Man glaubt es kaum: Menschen mit Sehnsucht nach der kleinen gelben Klientelpartei existieren wirklich. Einer davon ist BDI-Chef Ulrich Grillo.

Man muss heutzutage schon etwas trotzig gucken, wenn man die FDP gut findet Bild: dpa

G elbe Pullunder, Projekt 18, spätrömische Dekadenz, Mehrwertsteuersenkung für Hoteliers. Erinnert sich noch jemand an diese Partei, die bis vor Kurzem – genauer: bis vor drei Monaten – Teil der Bundesregierung war? Genau.

Aber ja, es gibt sie: Menschen mit Sehnsucht nach der kleinen gelben Klientelgruppierung. Auf FDP-Turkey ist offenbar Ulrich Grillo. Der Präsident des früher mal mächtigen Bundesverbands der Deutschen Industrie (BDI) jammerte diese Woche in der Frankfurter Allgemeinen Zeitung, die schwarz-rote Bundesregierung kümmere sich ausschließlich um Frauenquoten, Mindestlohn und Mütterrente.

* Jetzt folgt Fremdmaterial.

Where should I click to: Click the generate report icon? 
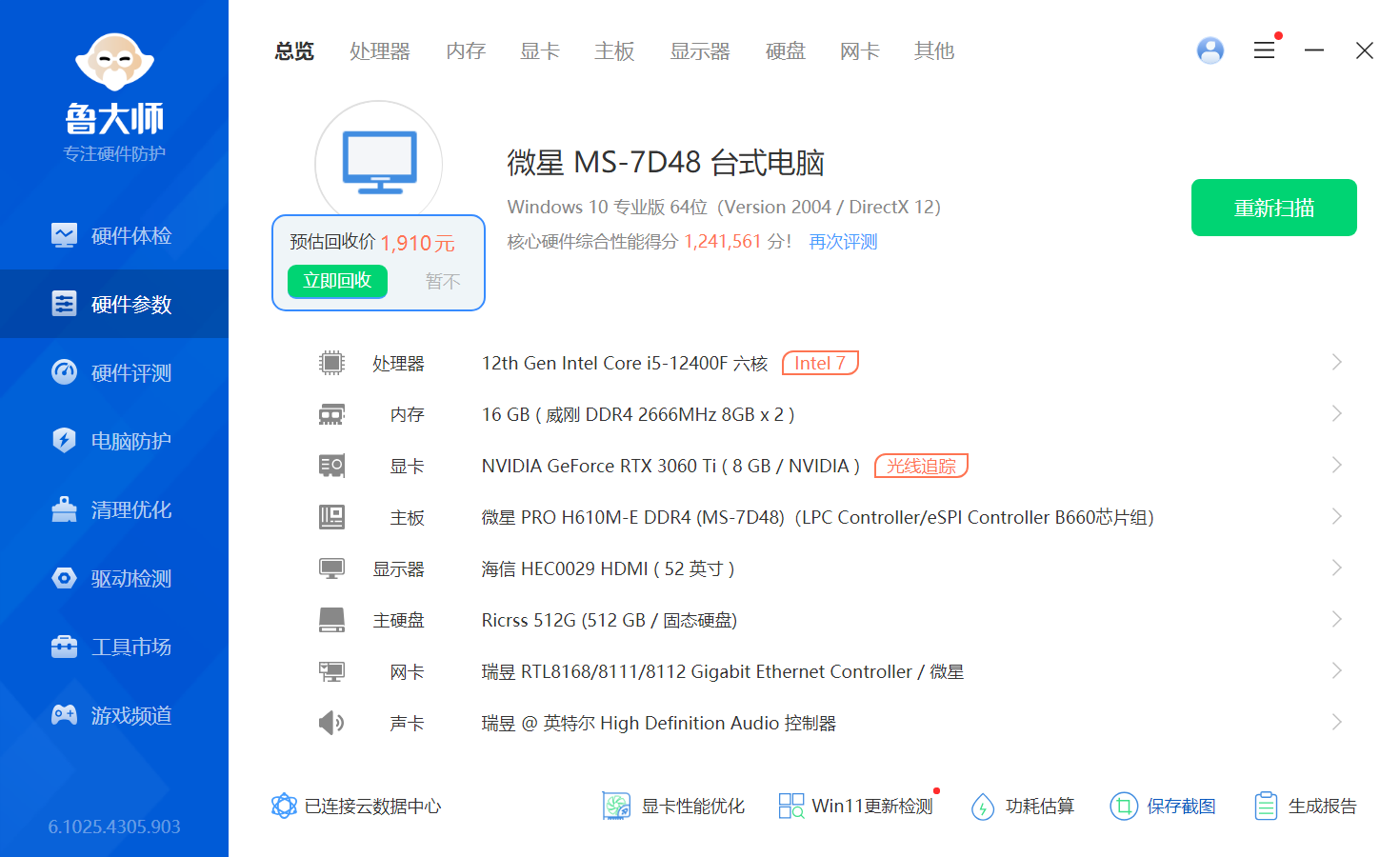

Er könne „im Moment keine Konzeption, keine Projekte, keine Richtung erkennen, wie diese Koalition den Industriestandort Deutschland bis 2017 und auch darüber hinaus weiterentwickeln will“, mopperte Grillo. Niemand in Berlin habe mehr Interesse an Investitionen, Innovationen oder Fachkräftemangel. Schluchz.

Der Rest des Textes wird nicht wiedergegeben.